◆ WORK TASK: Which of the lines below contain the string "height"? Pull each one out of the data.

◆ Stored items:

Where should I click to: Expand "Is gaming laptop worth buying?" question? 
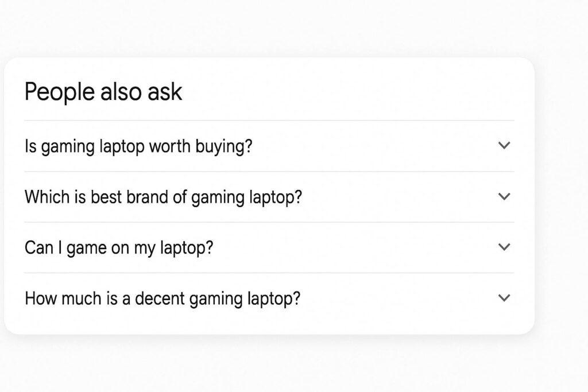269,146
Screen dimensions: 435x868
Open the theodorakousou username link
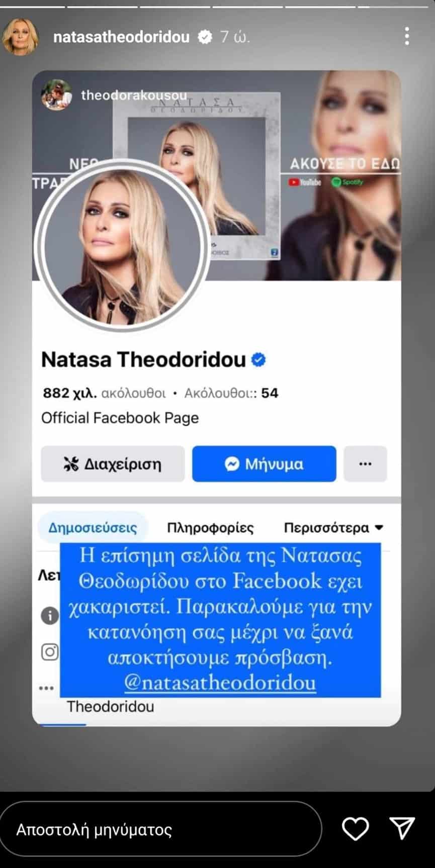point(134,95)
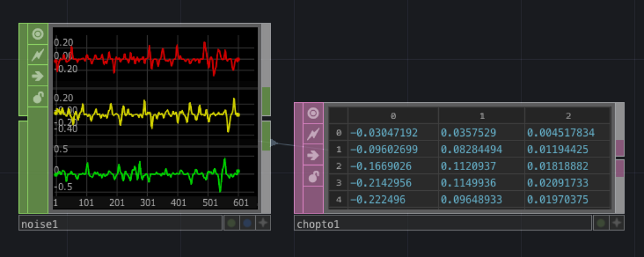The image size is (644, 257).
Task: Click the red channel waveform in noise1
Action: coord(147,59)
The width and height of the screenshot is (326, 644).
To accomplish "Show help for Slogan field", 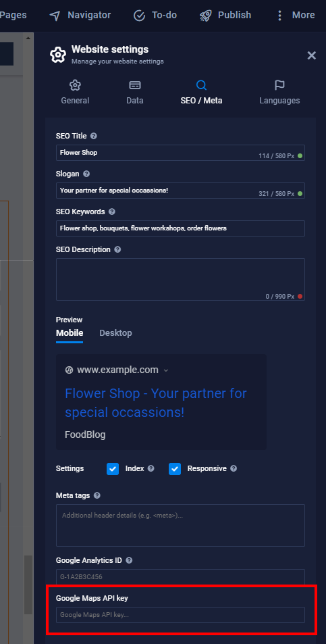I will tap(86, 174).
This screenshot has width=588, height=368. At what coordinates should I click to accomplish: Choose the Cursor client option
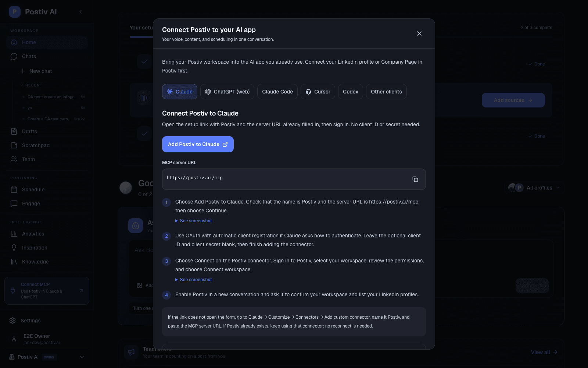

◆ OUTPUT FOR THIS EXERCISE:
The width and height of the screenshot is (326, 644).
This screenshot has width=588, height=368. At what coordinates should I click to accomplish: Choose the Cursor client option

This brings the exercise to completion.